What you need to do:
[1] In the article on brain and mind, render this sentence in Spanish: "If the brain can be clearly defined as the physical substance, then is the mind the conscious product of those firing neurons?"
[2] Decide whether each statement agrees with the article on brain and mind, answering yes or no and quoting the words that settle it: (a) Dan Siegel is a professor of psychiatry at UCLA School of Medicine. (b) The working model of behavior change shows that change happens instantly. (c) The neural loop starts in the right prefrontal cortex.
[3] Transcribe everything in the article on brain and mind from "This article looks" down to "not necessarily instant.".

#### Page text

If the brain can be clearly defined as the physical substance, then is the mind the conscious product of those firing neurons?
Yet the mind goes far beyond the physical workings of the brain. Dan Siegel, a professor of psychiatry at UCLA School of Medicine and founder of the Mindsight Institute, describes his (and our) exploration for a definition of mind in the title of his book: Mind: A Journey to the Heart of Being Human (Siegel, 2016).
This article looks at both brain function and mind capacity to explore the linkages between the neuropsychotherapeutic and cognitive behavioural approaches that facilitate changes in the brain. The working model of behaviour change used here will not only demonstrate that change is possible but also help people to understand that, while change is indeed possible, it is not necessarily instant.
A needed behaviour change for many people might be to change a pattern of repetitive thoughts or internal dialogue. For example, repetition of dialogue in one’s head is a behaviour that, when repeated over time, can become habitual and/or addictive. While some habitual behaviours (e.g., personal cleanliness) are clearly beneficial, others are the opposite of this and may be considered to be negative and/or inhibitive behaviours. From a brain perspective, the process of repetitive thoughts has been described as neural looping (Rossouw, 2013). If the thought—and the following behaviour—inhibits progress in life, then it is negative in nature. The neural loop starts in the limbic region of the brain and loops up through to the right prefrontal cortex (RPC). The limbic region, particularly the amygdala, stores negative emotional experiences, and looping in conjunction with the RPC results in negative thinking and actions (Rossouw, 2013). Internal dialogue associated with beliefs and values can also be activated.

########
#### Information supplied

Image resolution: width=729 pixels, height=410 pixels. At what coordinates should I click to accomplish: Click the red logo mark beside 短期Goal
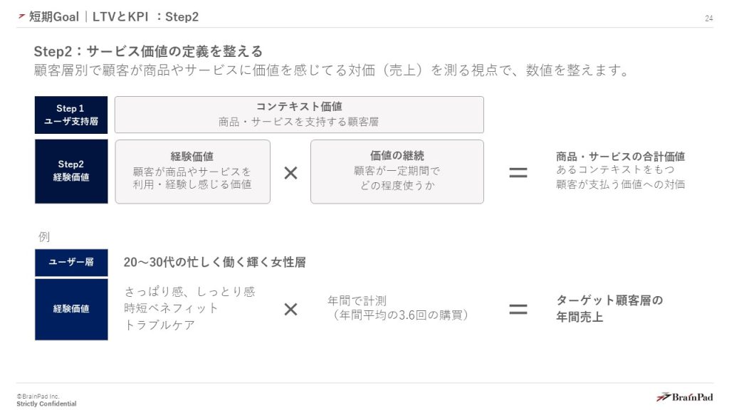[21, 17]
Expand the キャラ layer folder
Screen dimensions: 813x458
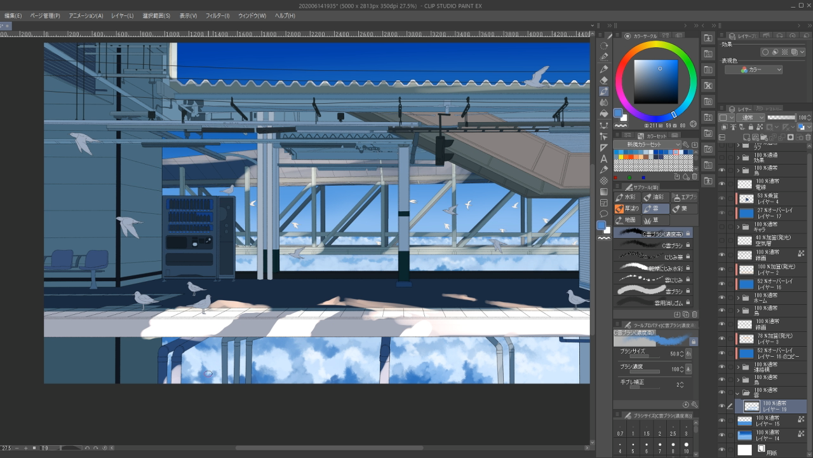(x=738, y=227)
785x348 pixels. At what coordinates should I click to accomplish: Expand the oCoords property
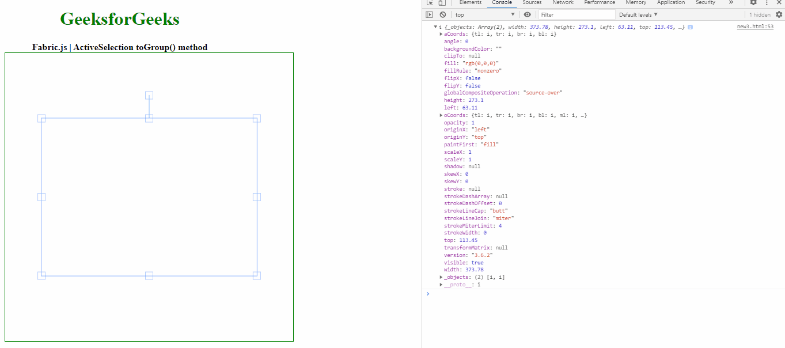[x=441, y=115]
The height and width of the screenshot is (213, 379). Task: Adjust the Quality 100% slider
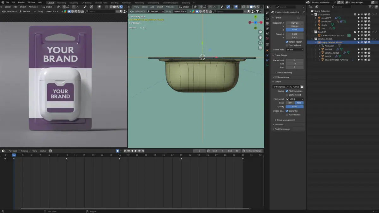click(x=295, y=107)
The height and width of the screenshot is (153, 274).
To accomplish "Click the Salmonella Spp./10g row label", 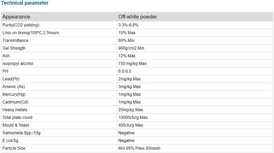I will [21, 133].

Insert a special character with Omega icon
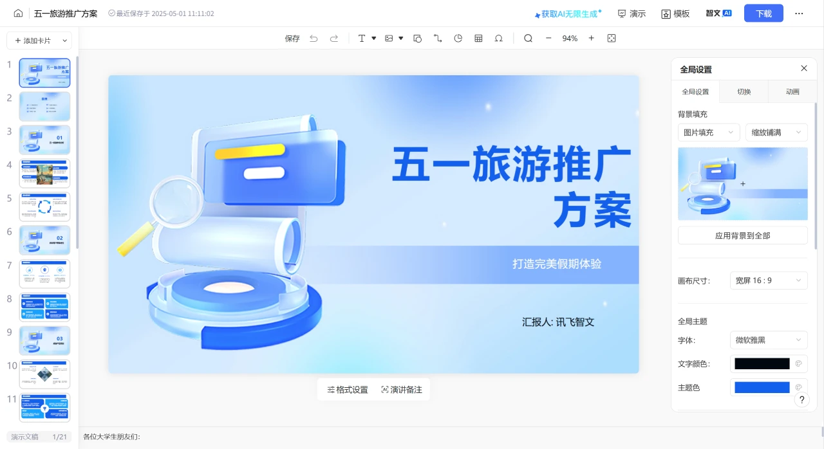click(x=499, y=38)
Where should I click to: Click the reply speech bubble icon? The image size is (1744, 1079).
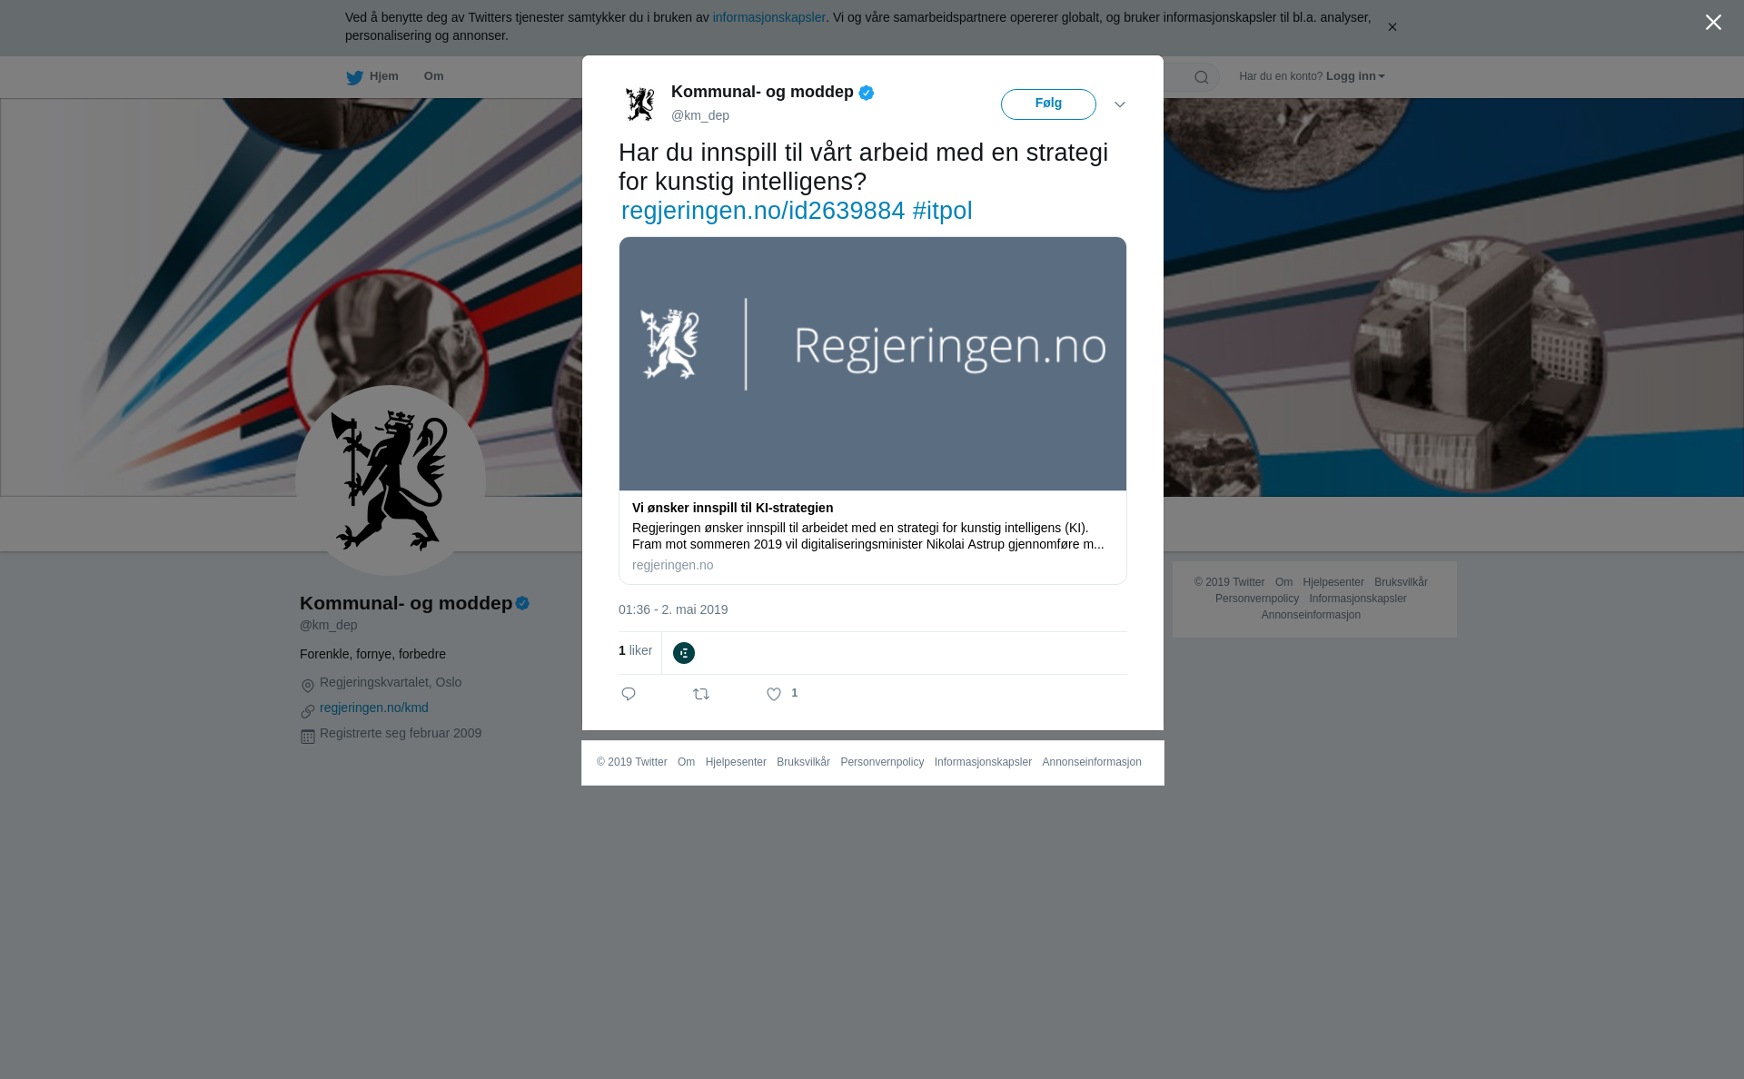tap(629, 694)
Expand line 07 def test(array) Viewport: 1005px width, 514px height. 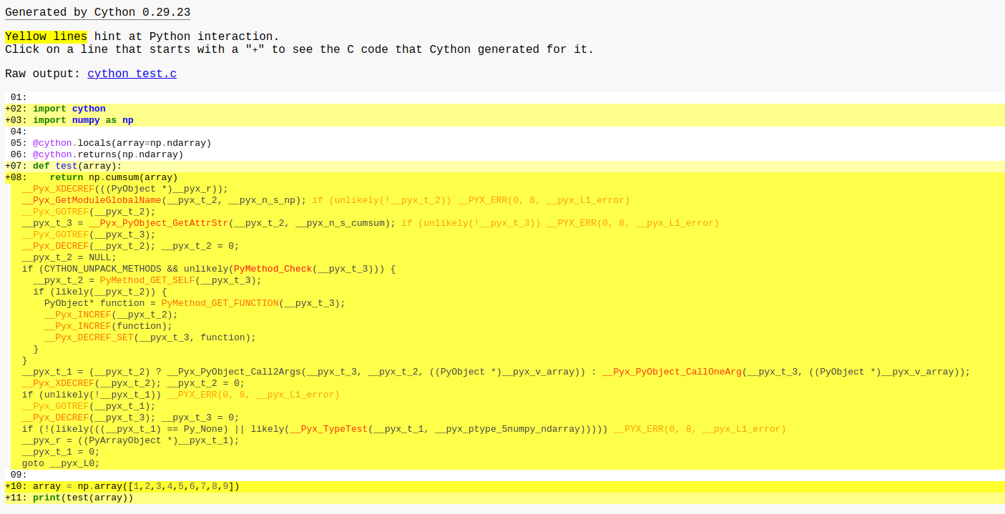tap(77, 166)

########

Results by task:
[1] Si el cerebro puede definirse claramente como la sustancia física, ¿es entonces la mente el producto consciente de esas neuronas que se activan?

[2]
(a) Yes: "a professor of psychiatry at UCLA School of Medicine"
(b) No: "while change is indeed possible, it is not necessarily instant"
(c) No: "The neural loop starts in the limbic region of the brain"

[3]
This article looks at both brain function and mind capacity to explore the linkages between the neuropsychotherapeutic and cognitive behavioural approaches that facilitate changes in the brain. The working model of behaviour change used here will not only demonstrate that change is possible but also help people to understand that, while change is indeed possible, it is not necessarily instant.